───── EXCERPT

I also got to know the lovely locals very well. As it’s customary in Belize to speak to every single person you see, you get to know people quickly. From the lovely family living next door to the local barber with a gorgeous puppy, and the gardener at the village to the bus conductor who always made sure I was on the right bus. Even when living practically alone for a month, I never felt lonely because it was so easy to go and find someone to talk to. You just have to get on a bus and you’re sure to find out the life story of the person next to you.
Lastly, the developer behind the whole community who was so keen for me to use my architectural skills and get as much experience as possible. He is one of the most remarkable people I’ve ever met and I did learn a lot from him. Even back home we are still in contact as I continue to work on drawings for him. It made the whole experience all the better.

──────────
───── DATA EXTRACTS

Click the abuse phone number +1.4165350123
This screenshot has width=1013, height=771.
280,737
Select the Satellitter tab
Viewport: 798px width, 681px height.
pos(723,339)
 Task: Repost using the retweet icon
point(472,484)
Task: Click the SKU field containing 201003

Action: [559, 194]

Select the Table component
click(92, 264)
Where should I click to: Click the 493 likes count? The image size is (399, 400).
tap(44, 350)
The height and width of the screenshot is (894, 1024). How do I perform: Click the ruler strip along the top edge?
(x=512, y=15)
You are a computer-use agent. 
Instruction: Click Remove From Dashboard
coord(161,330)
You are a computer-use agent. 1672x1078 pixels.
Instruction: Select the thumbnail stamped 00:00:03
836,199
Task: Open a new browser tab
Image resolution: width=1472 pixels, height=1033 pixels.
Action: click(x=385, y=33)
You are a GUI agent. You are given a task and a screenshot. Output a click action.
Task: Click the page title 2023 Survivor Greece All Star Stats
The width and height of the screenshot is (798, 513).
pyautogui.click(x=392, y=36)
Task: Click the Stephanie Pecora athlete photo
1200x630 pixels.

──────────

EXERCISE GOAL: Write the next part of the passage about living in Belize, picking up after its final sentence. Nothing in the stored data is needed here.

TASK RESPONSE:
Cayo, Belize, is one of the most beautiful regions of the country, full of rivers, forests and pretty villages. Being in the heart of Cayo was amazing. I got very lucky with my workaway that it was within easy reach of San Ignacio town, where I made some more lovely friends who I could see on weekends, as well as being a little piece of paradise on the river with everything I needed close by. I spent my time of lazing by the water, playing with the horses or chilling at the volunteer house. At the weekends I could go into town or even get away for a few days in Guatemala which is pretty special (you can read about that here).
I mentioned in the last post some of the work we were tasked with in the first week, most of it hard, heavy work in the blazing sun. We spent most of the first week painting a very long fence in the hottest heat I’ve ever experienced – it was not fun. Then we were given yet more physical outdoor tasks which almost killed us. Luckily, as the weather let up, it became more bearable.
As the weeks went on, the work changed for the better and we really started enjoying ourselves. We developed a menu for 30 tour guests and then spent a week cooking for them which was great fun. It felt great to be given such a big responsibility and it all went completely perfectly. We also got the chance to help in the garden and learn about the produce, and of course I took care of the animals every day.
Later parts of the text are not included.